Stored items
□ □ □ □
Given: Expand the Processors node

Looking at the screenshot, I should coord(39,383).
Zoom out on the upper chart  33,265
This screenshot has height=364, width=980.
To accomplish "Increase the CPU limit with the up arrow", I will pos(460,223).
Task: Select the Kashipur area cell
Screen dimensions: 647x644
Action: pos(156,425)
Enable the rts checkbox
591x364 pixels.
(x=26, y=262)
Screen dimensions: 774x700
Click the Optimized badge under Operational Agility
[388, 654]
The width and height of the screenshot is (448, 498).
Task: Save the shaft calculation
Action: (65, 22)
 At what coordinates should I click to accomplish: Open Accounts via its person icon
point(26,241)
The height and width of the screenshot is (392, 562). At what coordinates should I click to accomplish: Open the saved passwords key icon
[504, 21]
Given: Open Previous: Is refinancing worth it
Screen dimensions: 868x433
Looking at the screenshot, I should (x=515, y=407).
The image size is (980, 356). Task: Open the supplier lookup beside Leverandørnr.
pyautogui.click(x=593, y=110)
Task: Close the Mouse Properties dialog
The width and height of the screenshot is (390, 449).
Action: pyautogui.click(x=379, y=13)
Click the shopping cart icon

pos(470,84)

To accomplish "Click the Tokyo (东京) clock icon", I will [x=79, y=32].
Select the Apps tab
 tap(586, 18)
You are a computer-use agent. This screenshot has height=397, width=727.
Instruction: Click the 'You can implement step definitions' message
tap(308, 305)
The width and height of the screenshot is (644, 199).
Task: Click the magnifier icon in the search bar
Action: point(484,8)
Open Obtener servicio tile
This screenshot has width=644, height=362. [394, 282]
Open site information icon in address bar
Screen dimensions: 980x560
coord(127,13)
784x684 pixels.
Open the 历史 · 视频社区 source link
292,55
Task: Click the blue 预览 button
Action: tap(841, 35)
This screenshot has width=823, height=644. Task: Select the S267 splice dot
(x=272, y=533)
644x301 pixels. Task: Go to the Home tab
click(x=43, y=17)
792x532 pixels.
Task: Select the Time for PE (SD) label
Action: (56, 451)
□ □ □ □
The expected answer is an exact copy of the lines above, beginning at the line with "Click the Optimized" and ending at the line with "784x684 pixels.", with both ends in.

Click the Optimized badge under Operational Agility
[388, 654]
The width and height of the screenshot is (448, 498).
Task: Save the shaft calculation
Action: (65, 22)
 At what coordinates should I click to accomplish: Open Accounts via its person icon
point(26,241)
The height and width of the screenshot is (392, 562). At what coordinates should I click to accomplish: Open the saved passwords key icon
[504, 21]
Given: Open Previous: Is refinancing worth it
Screen dimensions: 868x433
Looking at the screenshot, I should (x=515, y=407).
The image size is (980, 356). Task: Open the supplier lookup beside Leverandørnr.
pyautogui.click(x=593, y=110)
Task: Close the Mouse Properties dialog
The width and height of the screenshot is (390, 449).
Action: pyautogui.click(x=379, y=13)
Click the shopping cart icon

pos(470,84)

To accomplish "Click the Tokyo (东京) clock icon", I will [x=79, y=32].
Select the Apps tab
 tap(586, 18)
You are a computer-use agent. This screenshot has height=397, width=727.
Instruction: Click the 'You can implement step definitions' message
tap(308, 305)
The width and height of the screenshot is (644, 199).
Task: Click the magnifier icon in the search bar
Action: point(484,8)
Open Obtener servicio tile
This screenshot has width=644, height=362. [394, 282]
Open site information icon in address bar
Screen dimensions: 980x560
coord(127,13)
784x684 pixels.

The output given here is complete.